Satellite images revealed on Saturday the growing number of Palestinians sheltering in the southern Gaza border town of Rafah since the past October 7 attack.
Two photos, taken by the US company Planet Labs on Jan. 14 and Feb. 4, reveal that lands covered with trees have turned into a city of tents hosting the internally displaced Palestinians.
Roughly 80% of Gaza’s people have been displaced, and the territory has plunged into a humanitarian crisis with shortages of food and medical services.
Rafah is normally home to 280,000 people. But its population has swelled to over 1.4 million as Palestinians flee fighting, destruction and hunger elsewhere in the territory, according to the UN.
More than half of Gaza’s 2.3 million people are packed into Rafah, many after following Israeli evacuation orders that now cover two-thirds of the territory.
Prime Minister Benjamin Netanyahu said he had asked the military to plan for the evacuation of hundreds of thousands of people there ahead of a ground invasion.
Netanyahu did not provide details or a timeline, but the announcement set off panic and warnings from diplomats, AP said.

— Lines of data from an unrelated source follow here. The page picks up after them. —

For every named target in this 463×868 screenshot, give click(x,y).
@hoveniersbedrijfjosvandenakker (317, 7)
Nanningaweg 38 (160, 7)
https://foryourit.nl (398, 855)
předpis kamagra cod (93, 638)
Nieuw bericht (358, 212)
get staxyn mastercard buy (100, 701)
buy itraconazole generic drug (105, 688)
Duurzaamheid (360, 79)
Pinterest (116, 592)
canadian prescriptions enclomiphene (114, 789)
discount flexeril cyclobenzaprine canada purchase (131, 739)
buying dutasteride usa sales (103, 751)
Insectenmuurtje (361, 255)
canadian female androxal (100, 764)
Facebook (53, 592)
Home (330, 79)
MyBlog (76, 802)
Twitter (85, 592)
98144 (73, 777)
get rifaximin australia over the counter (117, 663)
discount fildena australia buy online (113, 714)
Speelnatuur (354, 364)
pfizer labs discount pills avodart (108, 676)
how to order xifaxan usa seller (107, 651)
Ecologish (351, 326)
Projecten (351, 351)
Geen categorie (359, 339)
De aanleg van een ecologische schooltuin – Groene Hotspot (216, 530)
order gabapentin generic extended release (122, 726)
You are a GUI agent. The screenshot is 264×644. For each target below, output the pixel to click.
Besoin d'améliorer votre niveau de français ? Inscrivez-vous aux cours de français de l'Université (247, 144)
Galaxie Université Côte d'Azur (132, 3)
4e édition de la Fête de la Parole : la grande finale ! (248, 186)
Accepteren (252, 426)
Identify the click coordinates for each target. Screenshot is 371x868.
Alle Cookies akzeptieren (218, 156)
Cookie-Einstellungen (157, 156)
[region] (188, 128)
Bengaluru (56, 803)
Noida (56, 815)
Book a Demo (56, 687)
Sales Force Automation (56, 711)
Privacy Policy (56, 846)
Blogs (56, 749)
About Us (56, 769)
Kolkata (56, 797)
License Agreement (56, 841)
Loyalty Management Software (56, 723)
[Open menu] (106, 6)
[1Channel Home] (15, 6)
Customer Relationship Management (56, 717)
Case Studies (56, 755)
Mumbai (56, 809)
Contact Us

On Sunday, the bodies of 58 Palestinians killed in Israeli airstrikes arrived to Abu Youssef Al-Najjar Hospital in Rafah, according to the Palestinian Shehab News agency.
In a related development, the World Health Organization (WHO) said it was denied a mission Saturday to the Nasser hospital in Khan Younis, which has been besieged and coming under Israeli fire for three weeks.
Tedros Adhanom Ghebreyesus, WHO's director-general, said he was “deeply concerned about the safety of patients and health personnel due to the intensifying hostilities in the vicinity of the hospital.”